The following seven mistakes are the most common and most costly contracting process errors identified in plans that consistently file late or receive CMS deficiency notices.
Mistake 1: Starting Contracting After Provider Identification Is "Complete"
Many network development teams treat provider identification (building the target list) and provider outreach (beginning contracting conversations) as sequential phases, with outreach beginning only when identification is finished. In a 40-week network build, this sequencing typically costs 6–8 weeks that cannot be recovered. Outreach should begin with the first tier of providers — anchors and high-priority groups — while identification continues for lower-priority providers. The identification and contracting phases must run in parallel, not in sequence.
Mistake 2: Treating Contract Signing as the Endpoint
Contract signing is not the endpoint of the contracting process — it is the handoff point to credentialing. Teams that celebrate a signed contract without immediately triggering the credentialing application intake consistently accumulate a gap between signing and intake that costs 1–3 weeks. The credentialing intake trigger should be automated: when a contract is marked signed in the tracking system, a credentialing application should go out to the provider that day, not when the contracting manager gets around to flagging it.
Mistake 3: Not Tracking Counter-Signature Status
A contract that has been sent for the provider's signature but not returned is not a signed contract. Many network tracking systems show contracts as "sent" or "in negotiation" without clearly distinguishing between sent-unsigned and fully executed. Plans that build their network count on sent-but-unsigned contracts consistently overestimate their contracted network size and are surprised when the count of actually-executed agreements falls short of adequacy at filing time.
Mistake 4: Inadequate Rate Negotiation Timelines
Provider contracting rate negotiations take time — often more time than the contracting team has budgeted. Complex group practices with detailed rate schedules, hospital systems with multiple negotiating stakeholders, and any provider that goes to their legal team for contract review can extend the negotiation cycle from the expected 2 weeks to 6 or more weeks. Plans that do not build rate negotiation timeline buffers into their master schedule find themselves at the 90-day-before-filing mark with 30% of their contracts still in negotiation.
The mitigation is to begin anchor negotiations earlier than feels necessary and to have a pre-approved rate range that the contracting team can offer without escalation, reducing the back-and-forth cycle for straightforward negotiations.

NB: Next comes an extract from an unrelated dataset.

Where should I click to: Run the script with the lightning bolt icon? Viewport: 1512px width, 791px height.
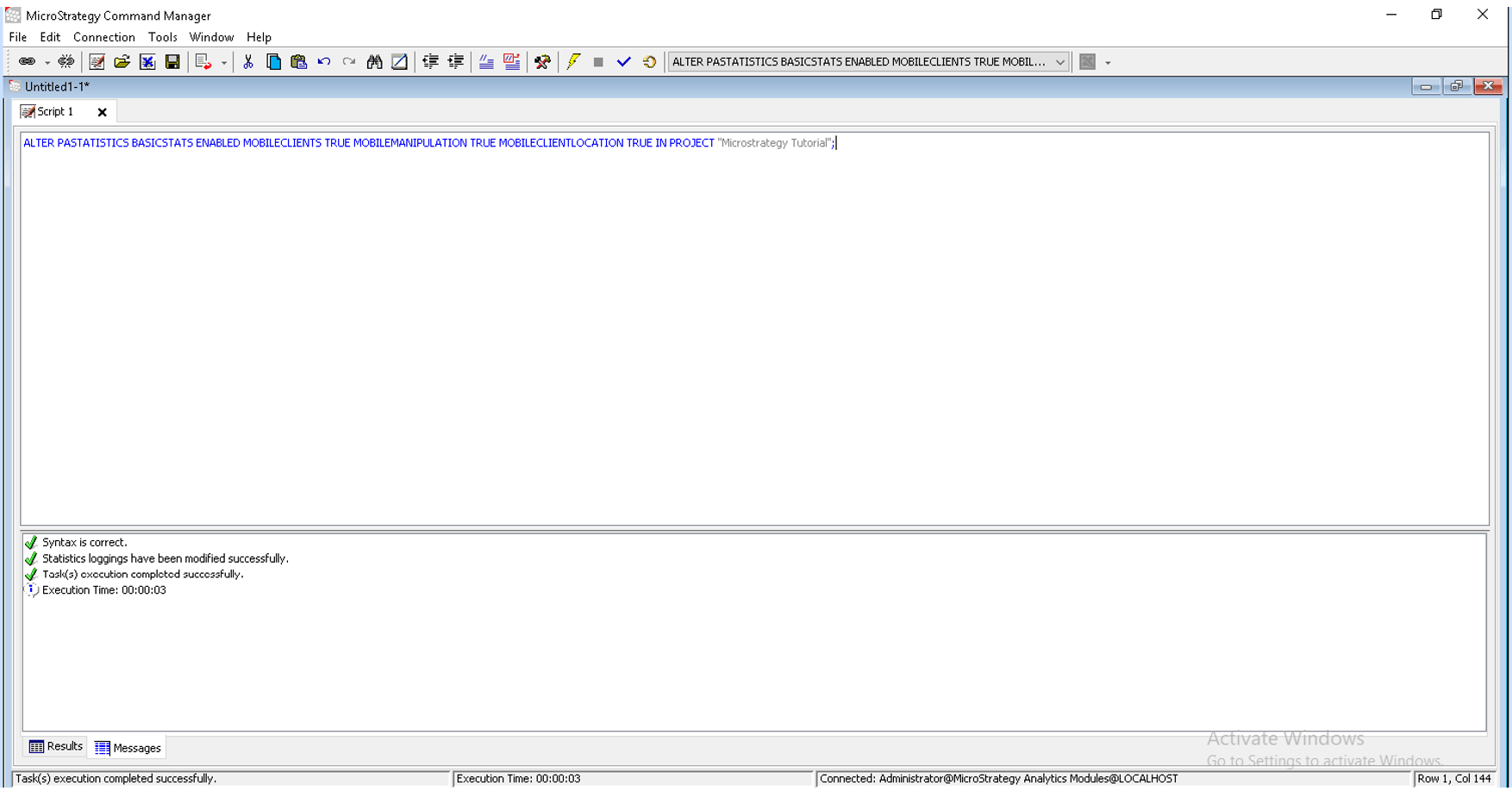coord(573,62)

Mistake 5: Relying on Verbal Commitments in the Network Count
Network development managers under pressure to show progress sometimes include providers who have verbally agreed to participate but have not yet signed a contract in their reported network counts. Verbal commitments fall through — providers change their minds, their billing office raises objections, their contracting team has a question that takes a week to resolve. A network count built on verbal commitments rather than executed contracts will overstate actual network size and create a false sense of adequacy heading into the filing period.
Mistake 6: Not Addressing Contract Amendments Promptly
When a provider requests contract amendments — changes to the rate schedule, additions to covered services, modifications to billing requirements — the amendment negotiation restarts the clock on that provider's contracting timeline. Plans that allow amendment negotiations to drag on by treating them as lower priority than new contracting activities regularly find that providers who were "almost signed" six weeks ago are still not executed at filing time.
Establish a dedicated amendment resolution workflow with defined response-time standards: amendment requests should receive a response within 5 business days, and providers should receive a revised document within 10 business days of the amendment terms being agreed.
Mistake 7: Not Revisiting the Contracting Strategy When It Isn't Working
The most damaging mistake is continuing the same outreach and negotiation approach when it is clearly not producing results. If 60% of targeted cardiologists in a county have declined participation after 8 weeks of outreach, spending another 4 weeks sending follow-up emails is not a strategy — it is momentum without direction. When outreach to a provider type or geographic area is not working, the team needs to diagnose why: are the rates not competitive? Is the plan's brand unknown in this market? Is there a competing plan that has exclusive arrangements? And then pivot — to different providers, different value propositions, different rate approaches, or the waiver process if in-person contracting genuinely cannot succeed.